# [ZESTAW ZADAŃ]
- 1) Przepisz dokładnie fragment tekstu o incydencie z policją, od słów "Sprawa dotyczy wydarzeń, które" do słów "w mediach społecznościowych." włącznie.
- 2) Jak według tekstu o incydencie z policją nazywa się rzecznik PO, który przemawiał w środę rano na konferencji prasowej przed siedzibą MSWiA?
- 3) Napisz dalszy ciąg tekstu o incydencie z policją, zaczynając zaraz po jego ostatnim zdaniu.

# [WYBRANY TEKST]
....................

Incydent z policją. Gajewska zawiadamia prokuraturę
KO zareagowała już na zatrzymanie posłanki Kingi Gajewskiej, która informowała mieszkańców Otwocka o aferze wizowej. Zdaniem rzecznika PO "interwencja policji wobec posłanki KO Kingi Gajewskiej to było zlecenie polityczne". Wiadomo też, że Gajewska zawiadamia prokuraturę w związku z działaniem policji.
Wszystkie informacje o wyborach 2023 znajdziesz TUTAJ.
Sprawa dotyczy wydarzeń, które miały miejsce we wtorek w Otwocku (województwo mazowieckie). To tam odbywało się ę spotkanie wyborcze premiera Mateusza Morawieckiego z mieszkańcami.
Pojawiła się też tam posłanka Koalicji Obywatelskiej. Gajewska została wciągnięta do radiowozu. Po chwili ją wypuszczono - widać to na nagraniach udostępnionych w mediach społecznościowych.
Na konferencji prasowej zorganizowanej w środę rano przed siedzibą MSWiA, rzecznik PO Jan Grabiec mówił, że w ramach spontanicznego zgromadzenia posłanka Gajewska, przy użyciu megafonu, "informowała wszem i wobec o tym, na czym polega afera wizowa". Dodał, że wypowiedź Gajewskiej "wywołała rozjuszenie, jeśli chodzi o zachowanie policji".

....................

# [DANE WEJŚCIOWE]
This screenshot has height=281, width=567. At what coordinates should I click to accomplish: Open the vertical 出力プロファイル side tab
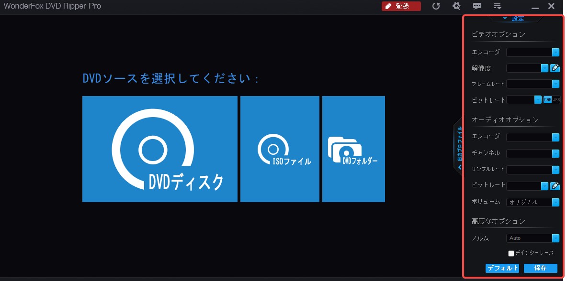459,148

....................

# [ROZWIĄZANIA ZADAŃ]
- 1)
Sprawa dotyczy wydarzeń, które miały miejsce we wtorek w Otwocku (województwo mazowieckie). To tam odbywało się ę spotkanie wyborcze premiera Mateusza Morawieckiego z mieszkańcami.
Pojawiła się też tam posłanka Koalicji Obywatelskiej. Gajewska została wciągnięta do radiowozu. Po chwili ją wypuszczono - widać to na nagraniach udostępnionych w mediach społecznościowych.

- 2) Jan Grabiec.

- 3)
Dalsza część artykułu pod materiałem wideo
KO o interwencji wobec Gajewskiej
- Kilku agresywnie zachowujących się funkcjonariuszy złapało panią poseł pod ramię, mimo jej informacji, że jest posłanką, że posiada immunitet, została wciągnięta siłą do radiowozu policyjnego (...). I samo w sobie to zdarzenie jest po prostu skandalem - kontynuował Grabiec.
W jego opinii ws. Gajewskiej mamy do czynienia "ze zleceniem politycznym". - Nie zostawimy tego w ten sposób, żądamy publicznej informacji od ministra Mariusza Kamińskiego nt. tego, co zamierza zrobić z tą sytuacją. Chyba że on sam osobiście jest za to odpowiedzialny - powiedział.
- Oczywiście skierujemy w tej sprawie zawiadomienie do prokuratury dot. zarówno interweniujących policjantów jak i tych, którzy wydawali im polecenia" - zapowiedział poseł KO. "Będziemy żądać pełnych wyjaśnień, również w Ministerstwie Spraw Wewnętrznych (i Administracji) na ten temat. Ale nie mamy wątpliwości, że to nie były samodzielne decyzje dowódcy tej operacji, że policja w tej sprawie musiała uzyskać szczegółowe instrukcje polityczne i że to politycy stoją za tą decyzją (o interwencji wobec Gajewskiej) - dodał.
Głos zabrał też adwokat posłanki Kingi Gajewskiej - mec. Jacek Dubois. Jak mówi w rozmowie z RMF FM, policjanci dopuścili się przekroczenia uprawnień przez zatrzymanie osoby chronionej immunitetem. Według niego "miało też miejsce użycie przemocy wobec funkcjonariusza publicznego, a także bezprawne pozbawienie wolności - przetrzymywanie w radiowozie".
- Od razu zostali poinformowani, że mają do czynienia z posłanką. Wiedząc o tym, użyli wobec niej przemocy, trzymając ją za ręce, wlokąc, uniemożliwiając sięgnięcie po legitymację poselską - tłumaczył mec. Dubois.
Co więcej, RMF FM podało, że posłanka Gajewska zawiadamia prokuraturę w związku wtorkowymi działaniami policji wobec niej.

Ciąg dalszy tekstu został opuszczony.